Now that I have your attention…I am going to go wayyyyyy out on a limb here and say that this market is not quite ready for prime time. I understand that the market has had a pretty big rebound from the savage beatdown that it took just a couple of short weeks ago but I feel like this could be the great fake out of 2020. I will build my case for this and you can decide if I am a genius or an idiot or maybe a little of both.
So before I present my case as to why I don’t believe that the market is actually ready to resume the massive uptrend that we have seen in recent years let me talk about all the reasons I can understand why folks might be rushing into the markets and thinking that all is well in the land of stocks. The first thing I think people are thinking is that since we appear to have peaked with the corona-virus deal that things are going to start to get back to normal at some point. This is a pretty normal reaction for most folks that are casual market participants. These same folks are probably dealing with a lot of FOMO right now as they are seeing a tonne of household name stocks at prices that haven’t been seen in what feels like a long time. For example, AAPL peaked at 327 in February and then took a haircut all the way down to 212, who wouldn’t want to own the iPhone maker at those bargain basement prices! In addition to the FOMO and the news that we might be on the other side of this pandemic, the action of the last couple of days may have had folks getting antsy as we had a big solid green candle that broke through and closed above the short term resistance line from last week.
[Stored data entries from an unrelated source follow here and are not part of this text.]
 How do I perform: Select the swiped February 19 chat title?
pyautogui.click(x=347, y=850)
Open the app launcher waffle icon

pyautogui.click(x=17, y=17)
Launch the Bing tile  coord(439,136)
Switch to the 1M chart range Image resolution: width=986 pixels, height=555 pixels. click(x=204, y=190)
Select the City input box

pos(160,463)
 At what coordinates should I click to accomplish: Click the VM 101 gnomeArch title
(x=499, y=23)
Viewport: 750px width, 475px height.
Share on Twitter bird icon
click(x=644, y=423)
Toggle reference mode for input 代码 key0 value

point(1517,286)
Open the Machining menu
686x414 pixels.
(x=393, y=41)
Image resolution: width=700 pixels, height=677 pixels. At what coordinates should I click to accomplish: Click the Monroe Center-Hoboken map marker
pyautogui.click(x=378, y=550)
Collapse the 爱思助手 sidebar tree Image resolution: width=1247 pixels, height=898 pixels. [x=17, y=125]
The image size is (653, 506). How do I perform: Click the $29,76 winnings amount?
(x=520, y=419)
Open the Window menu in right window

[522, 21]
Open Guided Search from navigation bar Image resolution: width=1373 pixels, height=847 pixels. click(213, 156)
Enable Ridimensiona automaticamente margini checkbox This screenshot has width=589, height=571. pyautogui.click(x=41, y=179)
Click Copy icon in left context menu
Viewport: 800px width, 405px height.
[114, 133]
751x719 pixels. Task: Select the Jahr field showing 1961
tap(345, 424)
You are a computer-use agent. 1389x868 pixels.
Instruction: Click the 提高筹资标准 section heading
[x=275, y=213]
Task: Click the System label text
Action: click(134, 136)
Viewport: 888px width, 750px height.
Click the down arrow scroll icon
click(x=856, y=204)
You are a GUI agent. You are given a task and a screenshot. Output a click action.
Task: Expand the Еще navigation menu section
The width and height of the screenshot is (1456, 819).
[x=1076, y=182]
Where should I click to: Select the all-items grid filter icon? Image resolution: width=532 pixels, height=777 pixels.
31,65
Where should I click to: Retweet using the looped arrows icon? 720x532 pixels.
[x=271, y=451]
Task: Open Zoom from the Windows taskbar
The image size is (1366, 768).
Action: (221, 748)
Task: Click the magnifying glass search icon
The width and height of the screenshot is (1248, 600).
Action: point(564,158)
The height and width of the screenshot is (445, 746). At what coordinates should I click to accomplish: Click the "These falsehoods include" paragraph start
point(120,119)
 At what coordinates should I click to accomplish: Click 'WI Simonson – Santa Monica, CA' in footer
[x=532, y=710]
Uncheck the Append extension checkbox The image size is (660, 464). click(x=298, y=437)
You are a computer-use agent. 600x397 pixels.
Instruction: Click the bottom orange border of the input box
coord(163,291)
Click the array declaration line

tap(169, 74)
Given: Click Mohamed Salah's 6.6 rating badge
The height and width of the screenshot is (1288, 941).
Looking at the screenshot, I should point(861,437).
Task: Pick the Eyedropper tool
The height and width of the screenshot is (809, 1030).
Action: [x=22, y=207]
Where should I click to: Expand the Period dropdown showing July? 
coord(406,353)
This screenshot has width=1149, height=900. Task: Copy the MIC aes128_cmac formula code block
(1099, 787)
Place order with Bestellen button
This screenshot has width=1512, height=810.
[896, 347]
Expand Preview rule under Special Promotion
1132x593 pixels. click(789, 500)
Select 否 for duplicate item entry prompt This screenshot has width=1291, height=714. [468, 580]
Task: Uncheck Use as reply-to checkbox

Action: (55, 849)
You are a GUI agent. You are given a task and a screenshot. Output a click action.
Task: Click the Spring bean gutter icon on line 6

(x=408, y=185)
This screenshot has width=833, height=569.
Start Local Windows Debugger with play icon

Take a look at the chart below to see what I mean. I almost forgot to mention all the free money that the FED will be throwing from the helicopters! The announced stimulus packages were designed to elicit this type of response but the question that remains is does it continue to have the desired effect? One could definitely make the case that the market wants to go higher from here.
On one hand, there are some valid points to be made for the case above but on the other hand, there are also some valid reasons to think that all is not right with the world just yet. This is the case as I see it for the other side of this debate and why I am going out on a limb and saying that I think there may be some more downside in our near future. From a fundamental perspective, we don’t really know when all this corona-virus business will be solved. The vaccine could take longer than expected to come to pass and moreover we need to be able to distribute it to the masses and I’m not sure how that will be accomplished? Then there are the lasting economic effects, when will businesses be able to resume production or service or whatever their core business practices are? Will the demand for those things still be there? Will, there be new protocols in place to prevent this problem from happening again? Will these new protocols increase business costs so much that some businesses will not be able to make the jump? Maybe a more pertinent question might be which businesses actually survive this time period in general? All the answers to these questions are unknown to all of us at this time and therefore I make the case that this could be trouble for markets overall, at least in the short-term. There are probably many more questions we could be asking ourselves and not really know the answers to but at the end of the day, I believe that the market is not very fond of the unknown. We can add on the technical view of the markets to this side of the argument as well, although the SPY broke above the 20MA and the near-term resistance it has some formidable resistance levels above it that are must break through before getting any traction to the upside. As I write this one of those resistance levels is posing quite a problem. The last thing I can say for this side of the argument is that before the corona-virus outbreak there was growing concern of a global slowdown and that lack of demand would in of itself been an issue for markets at all-time highs and could pose a similar problem in the current market conditions as well.
I have laid out both sides of the argument for the market and why I made my bold or maybe not so bold prediction on where I think the markets might be headed and I will be proven wrong or right over time and this is the struggle that each trader has every time they approach the markets and because we are not in the business of predicting but the business of trading we need to prepare plans in advance of either scenario playing out and be sure that those plans are rock solid so as to minimize the potential for harm and maximize the potential for gains.
So the real fake out of 2020 is predicting market direction despite being able to make a good case on either side and that the best way to deal with the market on any given day is to prepare one’s self for as many potential outcomes as possible and then to act accordingly.
5 Replies to “Tackle Today: The Great Fakeout of 2020”
Outstanding blog
Thank you
Thanks Greg! Very timely and helpful insight. On the one hand I don’t want to miss out but I can’t quite make myself believe that it’s all green lights now. Looks like a bull trap to me. Let’s see what earnings have in store, I’m willing to be patient.
Thanks Greg!
Thanks Greg!
Very great article! Many thx for you experienced viewpoint.